Around Sol 3434, as Curiosity traverse onto the east side of the Greenheugh pediment, it encountered prominent erosion-resistant bedrock ridges which formed a polygonal (boxwork) network. These structures were observed in the basal portion of the Stimson formation, just a few metres above the base Stimson formation unconformity. Internally, these structures consisted of convolute, folded and warped laminations. Laterally, these structures were juxtapose against undeformed Stimson formation: large-scale cross-bedding composed of well-sorted medium-grained sandstones.

Figure1: Polygonal (boxwork) ridges observed at Feòrachas

              Closer inspection of these internally-deformed ridge structures yielded evidence of both ductile displacement and destruction of primary stratification in a vertical orientation. The displacement and destruction are localised to the polygonal, linear ridges. Where stratification was displaced, laminations were folded into upright closed antiforms, with a tight bend radi on the hinge. Often, these are adjacent to open-folded synforms. Folding of laminations become tighter and more prominent with increasing vertical distance through the antiforms. Some original cross-laminations exhibited complex, recumbent folding where the underlying bounding surface exhibited open-folded synforms.

In some ridges, such as at the Lamington sandstone target, stratification was destroyed, and was replaced by continuous, vertically-oriented laminations that cross-cut horizontally-orientated laminations adjacent to the ridge (Figure 2). These laminations are oriented parallel to the long axis of the ridges, occasionally displaying vertical fold structures.

              In some locations these erosion-resistant ridges contained vertically oriented fractures, with a few subordinate horizontal fractures, which were found to cross-cut some of the ductile deformation.

 

Figure 2: Close-up view of deformation structures within the Feorachas structure

Figure 3: Lamington Sandstone: example of vertical laminations within a sand dyke

The Interpretation

These structures are interpreted to represent fluidization of sediment caused by water escaping through unconsolidated sediment, under pressure. The linear ridges such as the Lamington structure are interpreted to represent well-cemented sand dykes. The result is the partial or complete destruction of primary sedimentary structures (e.g. cross-bedding) and replacement with secondary sedimentary structures related with fluidization.
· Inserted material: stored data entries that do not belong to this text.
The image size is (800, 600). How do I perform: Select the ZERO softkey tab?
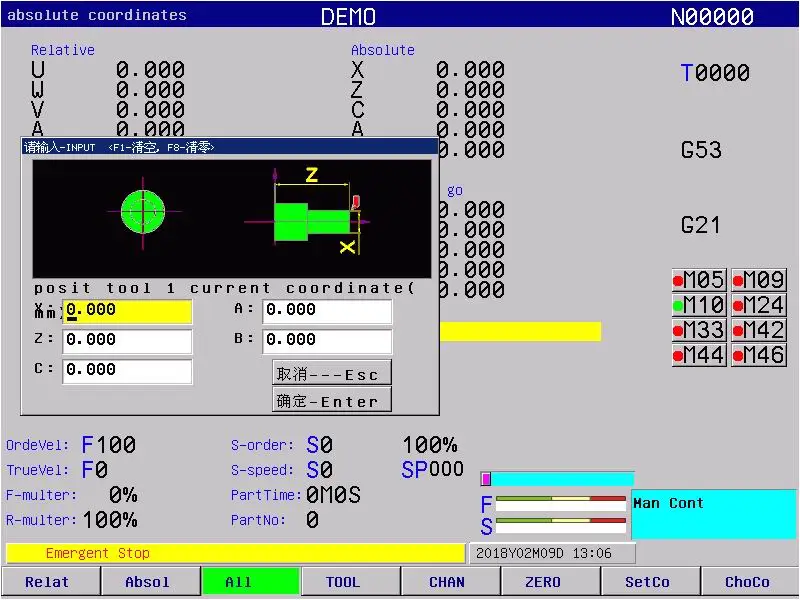543,582
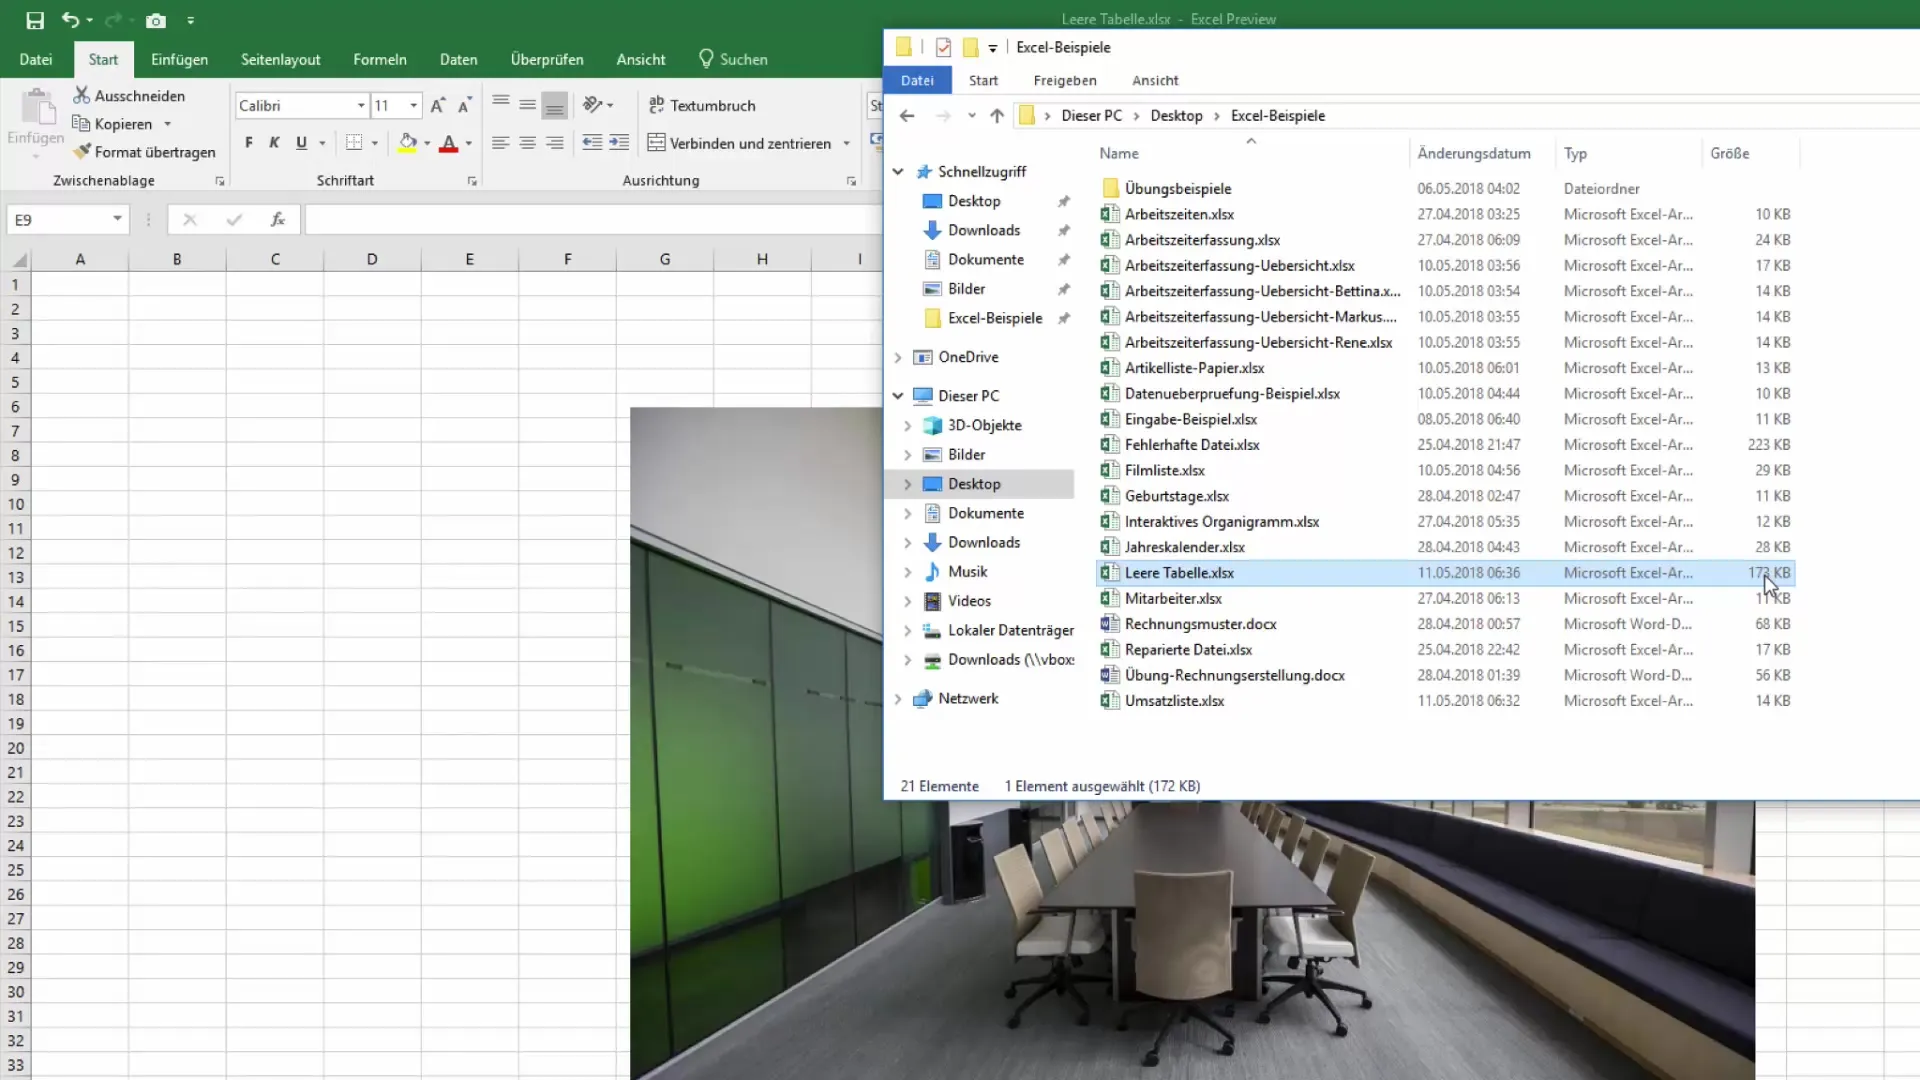Switch to the Start ribbon tab
This screenshot has height=1080, width=1920.
(103, 58)
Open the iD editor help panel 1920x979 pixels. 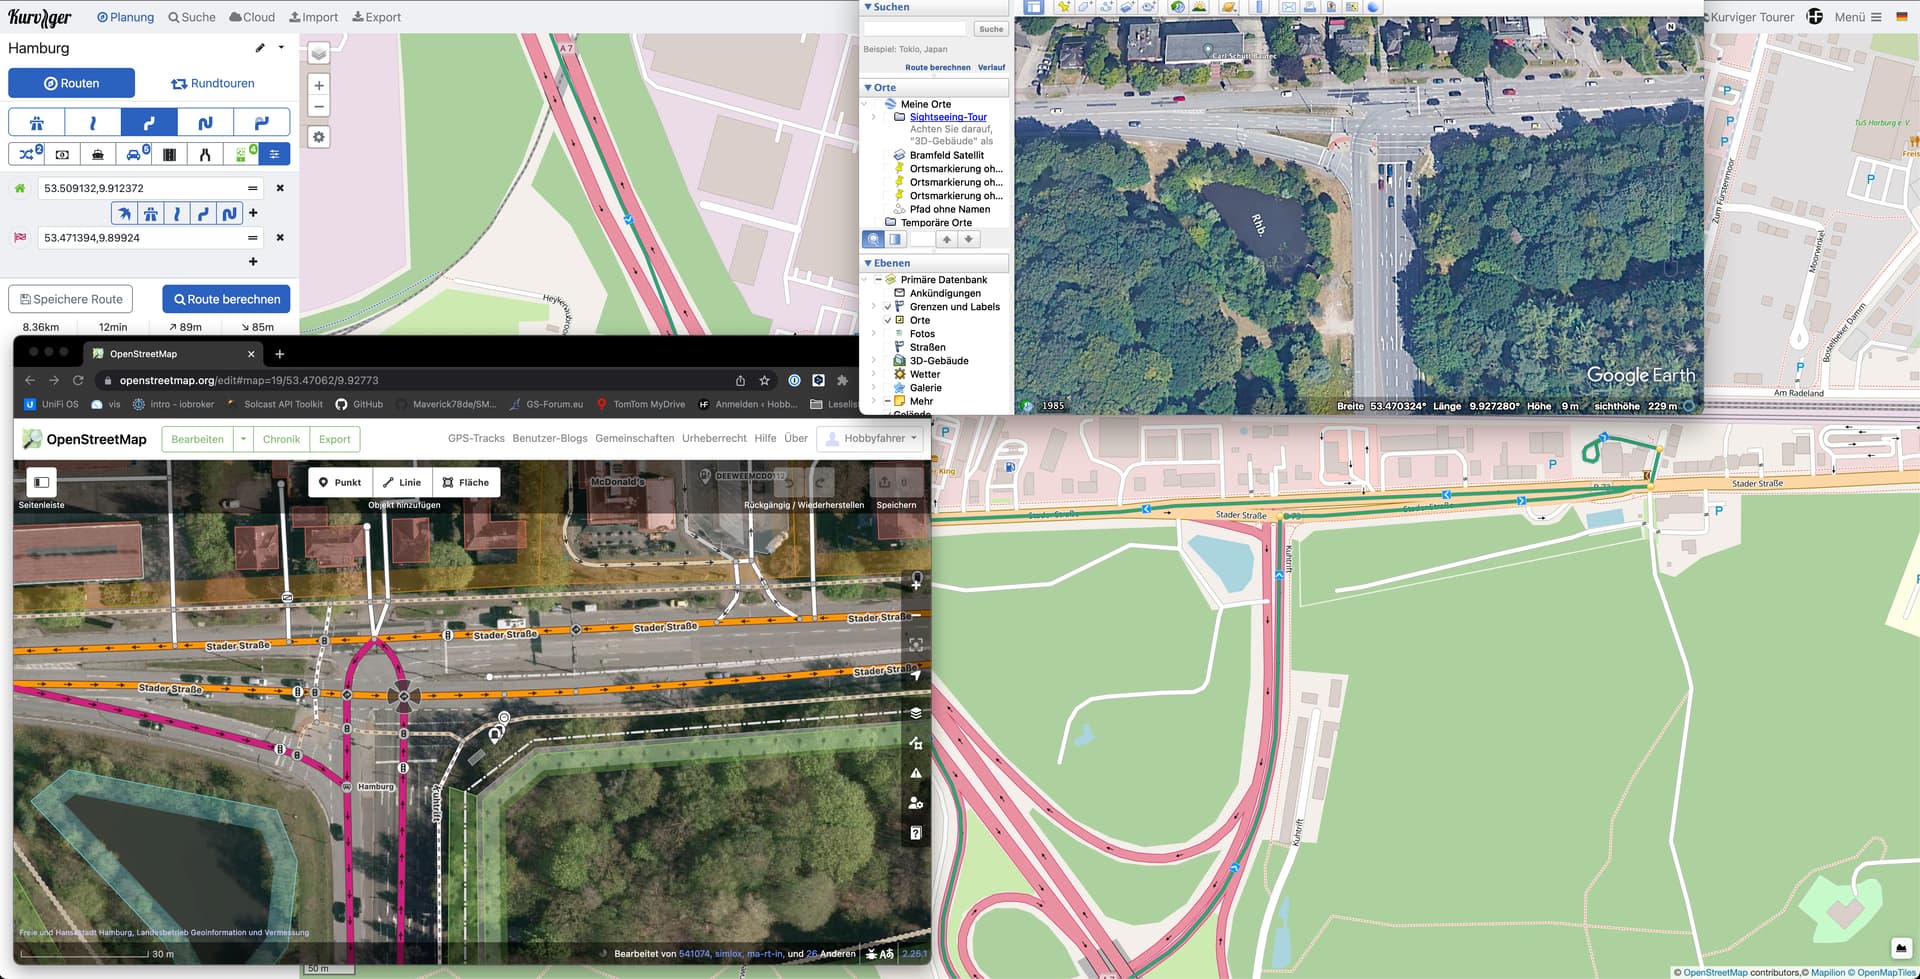coord(915,833)
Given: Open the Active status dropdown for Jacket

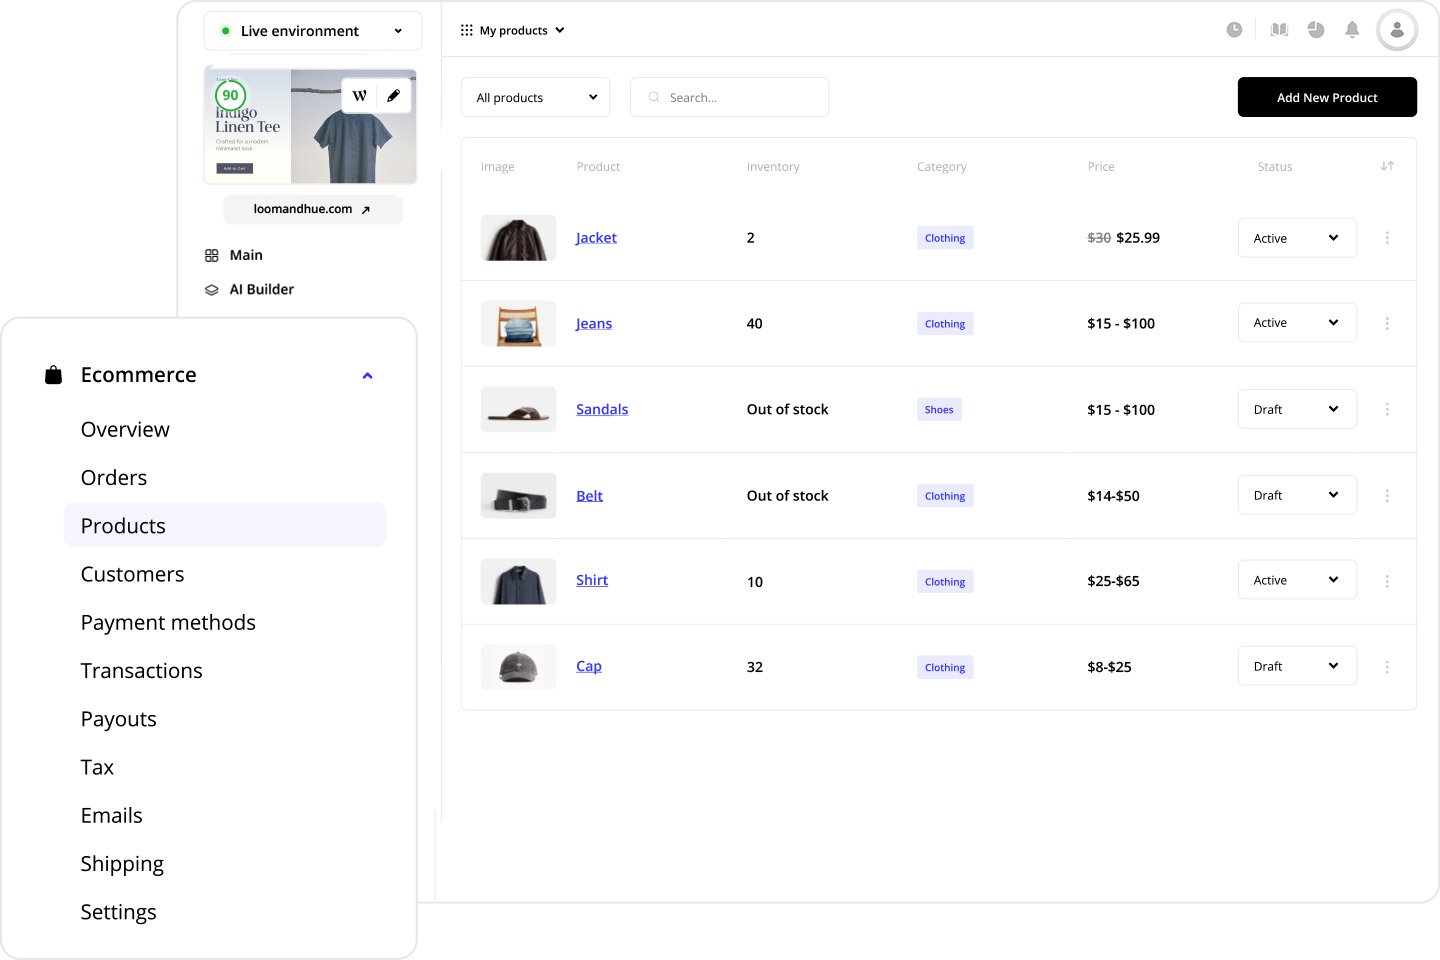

The tight antiforms are interpreted to be cusps while the vertical laminations are interpreted as pipes. Synforms, cusps and pipes exhibit pervasive vertical shear. The recumbent folding was also interpreted as evidence of vertical shear due to the displacement of the underlying bounding surfaces into vertical synforms. The vertical shear seen in cusp and synforms, and the vertical laminations observed in the dykes are evidence for the fluidization of sediment caused by upward fluid drag supporting the grain weight as water escapes through an open system under pressure. The source of the fluid may include groundwater upwelling or pore water from liquefaction occurring below the Stimson. As brittle deformation overprinted the soft sediment deformation, the trigger or cause of the fluidization may have been cyclic and caused brittle failure after the sediment regained its strength.

The implications

Regardless of the origin of the water, these fluidization structures provide evidence of persistent water within Gale crater after the exhumation of Mount Sharp, and the accumulation of the Stimson dune field. Presence of this water indicates:

• Water percolated into the base of the Stimson formation, either from fractures within the Mount Sharp group, from strata higher up on Mount Sharp, or from Meteoric sources.
• Water was present at the time which the Stimson formation was unconsolidated: which would be penecontemporaneous with dune field formation.
• This may represent a secondary habitable environment within the lithosphere.